Чаще всего мы трапезничали с Довлатовым. Презирая кулинарные заботы на словах («невежда, — кричал он на меня, — любить можно Фолкнера, а не рыбу»), на деле Сергей и сам был изобретателен в застолье. Так, он придумал лепить пельмени, одевая фарш в тестяную рубашку дальневосточных дамплингов. Этот единственный удачный плод евразийской ереси превращал пир в субботник, которым мы наслаждались не меньше, чем «Новым американцем». Приобретенные в нем уроки газетной верстки сказывались за готовкой: на кухне мы с Вайлем трудились слаженно, будто гребцы на байдарке.

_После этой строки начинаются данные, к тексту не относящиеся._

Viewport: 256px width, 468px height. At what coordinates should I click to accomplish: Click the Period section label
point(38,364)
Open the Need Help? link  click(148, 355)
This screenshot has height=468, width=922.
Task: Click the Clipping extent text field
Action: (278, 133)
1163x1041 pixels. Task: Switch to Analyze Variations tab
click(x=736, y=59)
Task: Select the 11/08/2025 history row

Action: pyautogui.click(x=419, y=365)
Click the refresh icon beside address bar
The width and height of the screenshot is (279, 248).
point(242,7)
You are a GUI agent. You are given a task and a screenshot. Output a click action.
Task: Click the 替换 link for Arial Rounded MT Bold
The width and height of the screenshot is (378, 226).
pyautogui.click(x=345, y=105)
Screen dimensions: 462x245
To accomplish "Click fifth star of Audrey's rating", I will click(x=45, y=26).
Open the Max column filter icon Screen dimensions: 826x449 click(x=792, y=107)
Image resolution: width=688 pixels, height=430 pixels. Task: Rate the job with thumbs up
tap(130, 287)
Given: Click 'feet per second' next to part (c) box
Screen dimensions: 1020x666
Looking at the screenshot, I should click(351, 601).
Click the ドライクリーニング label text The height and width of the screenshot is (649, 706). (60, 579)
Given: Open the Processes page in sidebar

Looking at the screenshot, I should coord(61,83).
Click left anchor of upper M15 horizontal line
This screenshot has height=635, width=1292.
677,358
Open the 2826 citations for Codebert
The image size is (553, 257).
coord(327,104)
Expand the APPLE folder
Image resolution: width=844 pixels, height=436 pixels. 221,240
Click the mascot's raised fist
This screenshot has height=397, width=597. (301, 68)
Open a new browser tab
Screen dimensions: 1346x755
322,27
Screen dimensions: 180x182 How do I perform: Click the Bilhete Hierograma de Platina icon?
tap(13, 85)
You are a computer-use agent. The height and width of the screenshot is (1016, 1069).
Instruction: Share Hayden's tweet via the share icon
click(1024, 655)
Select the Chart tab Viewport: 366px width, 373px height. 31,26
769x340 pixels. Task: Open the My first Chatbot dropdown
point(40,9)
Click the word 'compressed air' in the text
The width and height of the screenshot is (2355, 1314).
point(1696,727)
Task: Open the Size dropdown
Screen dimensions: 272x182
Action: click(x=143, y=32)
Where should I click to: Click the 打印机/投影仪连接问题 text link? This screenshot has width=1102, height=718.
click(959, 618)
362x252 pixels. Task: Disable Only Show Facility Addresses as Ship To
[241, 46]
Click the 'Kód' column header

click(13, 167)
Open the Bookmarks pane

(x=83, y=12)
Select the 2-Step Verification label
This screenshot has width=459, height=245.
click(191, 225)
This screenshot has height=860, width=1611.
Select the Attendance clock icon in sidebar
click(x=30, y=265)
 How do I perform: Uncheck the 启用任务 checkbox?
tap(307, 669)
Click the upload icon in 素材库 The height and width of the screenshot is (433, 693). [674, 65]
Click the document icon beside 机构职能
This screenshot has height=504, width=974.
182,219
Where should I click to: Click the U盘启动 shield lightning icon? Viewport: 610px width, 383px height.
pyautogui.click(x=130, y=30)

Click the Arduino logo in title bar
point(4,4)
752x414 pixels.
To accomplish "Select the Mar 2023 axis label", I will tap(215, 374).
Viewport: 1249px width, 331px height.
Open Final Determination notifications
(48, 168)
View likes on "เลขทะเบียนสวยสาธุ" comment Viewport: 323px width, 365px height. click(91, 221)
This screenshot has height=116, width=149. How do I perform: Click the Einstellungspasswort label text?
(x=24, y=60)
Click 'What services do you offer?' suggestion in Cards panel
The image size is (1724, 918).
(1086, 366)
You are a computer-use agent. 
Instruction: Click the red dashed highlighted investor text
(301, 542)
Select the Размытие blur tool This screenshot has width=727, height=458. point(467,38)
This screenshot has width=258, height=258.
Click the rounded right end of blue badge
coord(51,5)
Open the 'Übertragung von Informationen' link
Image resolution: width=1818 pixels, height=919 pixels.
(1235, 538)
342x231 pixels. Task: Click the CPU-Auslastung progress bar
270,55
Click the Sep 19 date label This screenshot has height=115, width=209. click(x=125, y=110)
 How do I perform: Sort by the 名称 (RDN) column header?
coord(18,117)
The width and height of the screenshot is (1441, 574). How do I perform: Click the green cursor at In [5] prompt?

Писать о еде оказалось еще интереснее, чем ее есть и готовить. Обычная проза предпочитает рассказывать о приключениях духа, кулинарная — почти единственное исключение, позволяющее высказаться молчаливому телу. Способная вызвать чисто физиологическую реакцию, гастрономическая литература содержит в себе неоспоримый, словно похоть, критерий успеха: если, начитавшись Гоголя, вы не бросаетесь к холодильнику, пора обращаться к врачу.
Эрос кухни, однако, раним и капризен. Его может спугнуть и панибратский стёб, и комсомольская шутливость, и придурковатый педантизм — обычный набор пороков, которые маскируют авторское бессилие в кулинарной сфере, как, впрочем, и в половой.
Несмотря на общность цели — пробудить возбуждение, писать о сексе еще труднее из-за краткости сюжета. Я понял это, сочиняя в горячие 90-е годы колонки для русского «Плейбоя». Быстро исчерпав тему, я перешел к старинной японской прозе, правда, женской. (Меня выручили характерные для того времени обстоятельства: журнал расторг контракт, когда редактора выгнали, а издателя убили.) Зато кулинарная тема неисчерпаема, как жизнь, природа и остальное мироздание. Свято веря, что лучше всего мы можем постичь его съедобную часть, я все еще пишу о еде с большим трепетом, чем о любви и политике. Вторая всегда проходит, третья — никогда, и только первая не теряет румянца и оптимизма.
4
«Русская кухня в изгнании» не отравила никого, кроме авторов. Заслонив все написанное, она выдавала себя за шедевр, не уставая издаваться и переводиться.
— Это как Шерлок Холмс, — утешал Довлатов.
— И так же глупо, — бушевал я, — как хвалить сыщика за игру на скрипке.
Не придумав выхода, мы смирились, поняв, что глупо спорить с успехом. Причину его следует искать не в писателях, а в читателях, которым беззастенчиво льстит эта простая и честная, как атаман Платов, книжка.
— Раз на чужбине, — говорит она, — нельзя обойтись без родины, значит, она — магнит. Кулинарная ностальгия сковывает беглеца с отечеством, не давая из него сбежать совсем и навсегда.
Я и не пытаюсь.
— Что вы больше всего любите? — спросил меня читатель.
— Свежий батон и жареную картошку, — честно ответил я, подписывая распухшее за счет картинок юбилейное издание «Кухни». Именно оно свело нас с Вайлем в последний раз на московском фестивале, где мы варили публичную уху из пяти рыб. После выступления к нам за автографом протолкалась столь очаровательная поклонница, что мы не поверили своему счастью и правильно сделали.
— Мама послала? — напрямую спросил Петя.
— Бабушка, — поправила его девица, и мы догадались, что пришла старость.
Но тогда, в середине 80-х, до нее было далеко, и «Русская кухня» была промежуточным финишем. Затянувшееся прощание состоялось, и, рассчитавшись с родиной по всем долгам — от борща до Пушкина, мы приготовились к другой — американской — жизни, что бы это ни значило и чего бы это ни стоило.
Вот тут-то, как всегда некстати, в планы вмешалась советская власть: она пошатнулась. В России началась перестройка и, что куда важнее, гласность, грозившая отменить смысл нашего пребывания за границей.